No alla cancellazione del fermo pesca, Imprudente protesta: «Ministero inappropriato»

23 Luglio 2020

«Un ministero sordo ed inappropriato nei confronti del comparto della pesca dell'Abruzzo». Il vicepresidente della giunta regionale con delega alla pesca, Emanuele Imprudente (nella foto), protesta...

«Un ministero sordo ed inappropriato nei confronti del comparto della pesca dell'Abruzzo». Il vicepresidente della giunta regionale con delega alla pesca, Emanuele Imprudente (nella foto), protesta per le decisioni che riguardano il settore.
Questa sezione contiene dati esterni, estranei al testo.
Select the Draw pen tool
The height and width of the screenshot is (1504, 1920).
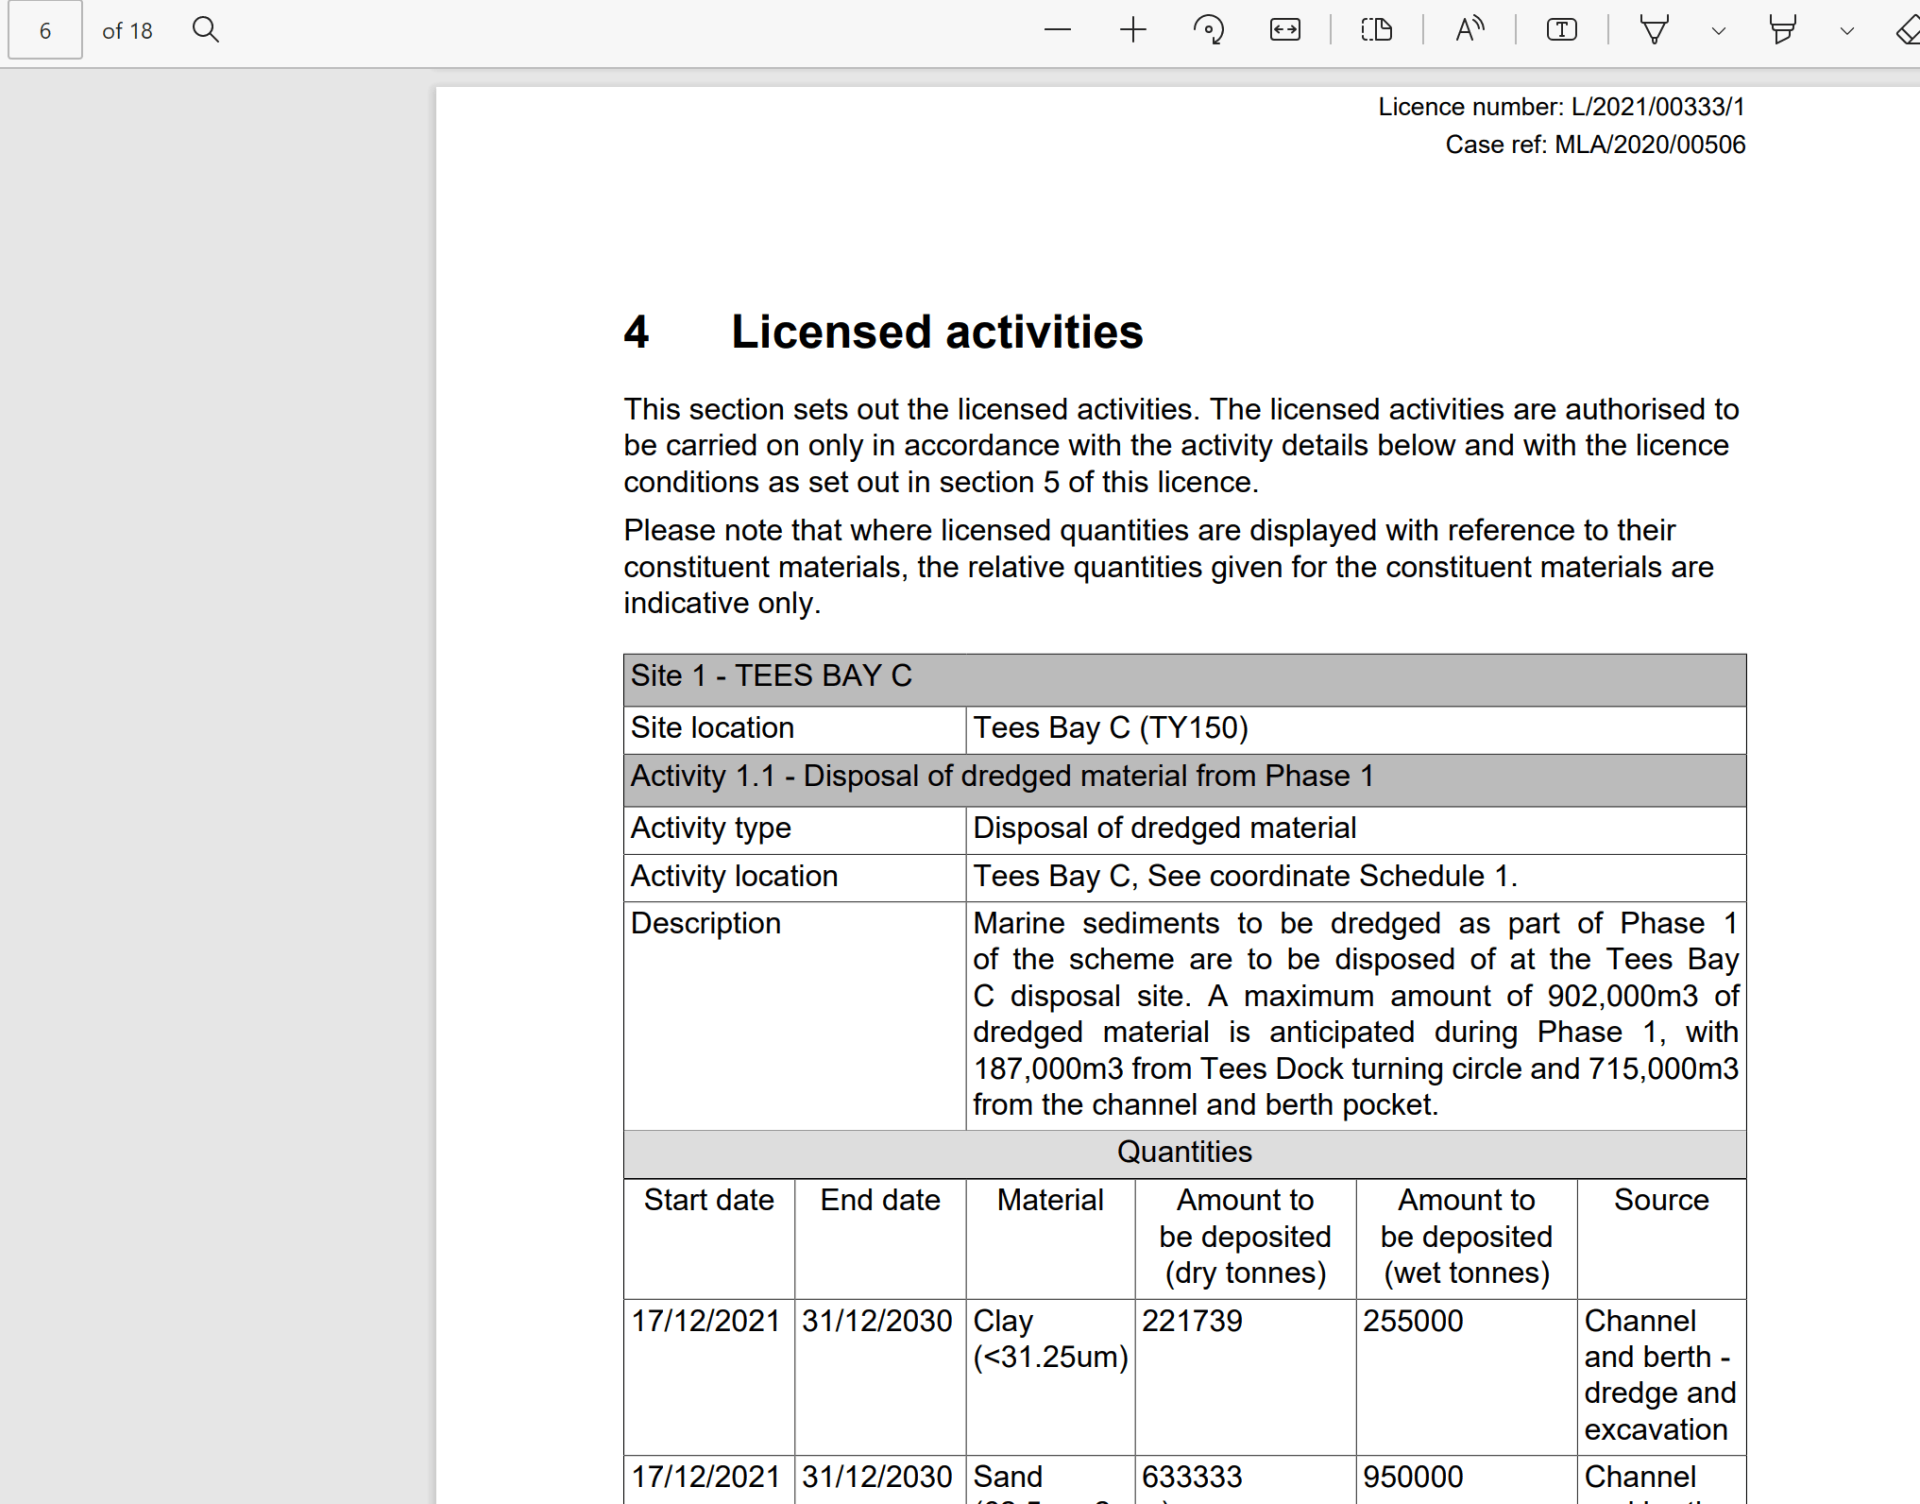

Sulla possibilità di cancellare il fermo biologico per le imbarcazioni abruzzesi che non hanno lavorato durante il lockdown e di scomputarne le giornate di inattività arriva, infatti, la risposta negativa della ministra delle politiche agricole, Teresa Bellanova.
«A distanza di quasi tre mesi dalla richiesta prendiamo atto che alla ministra Bellanova non interessa supportare un settore che ha sospeso l'attività di pesca in mare per salvaguardare la salute dei propri lavoratori e che, dopo la chiusura delle attività di ristorazione per mesi, ha subito gravi danni economici», tuona Imprudente. «Una risposta negativa che riporta quale motivazione del diniego la mancanza di basi e presupposti biologico-scientifici ai fini della tutela della fauna marina. Ebbene», aggiunge Imprudente, «avevamo inviato alla ministra anche l'autorevole parere dell'Istituto Zooprofilattico Sperimentale, su specifica istanza del sottoscritto, che valutava come “non ottimale per la salvaguardia delle specie alieutiche il periodo agosto-settembre”, nel quale solitamente avviene il fermo biologico per la pesca a strascico, ed ipotizzava in concreto la rinuncia ad una giornata di pesca a settimana durante l'interruzione temporanea obbligatoria ed aggiuntiva. La ministra non ne ha tenuto minimamente conto».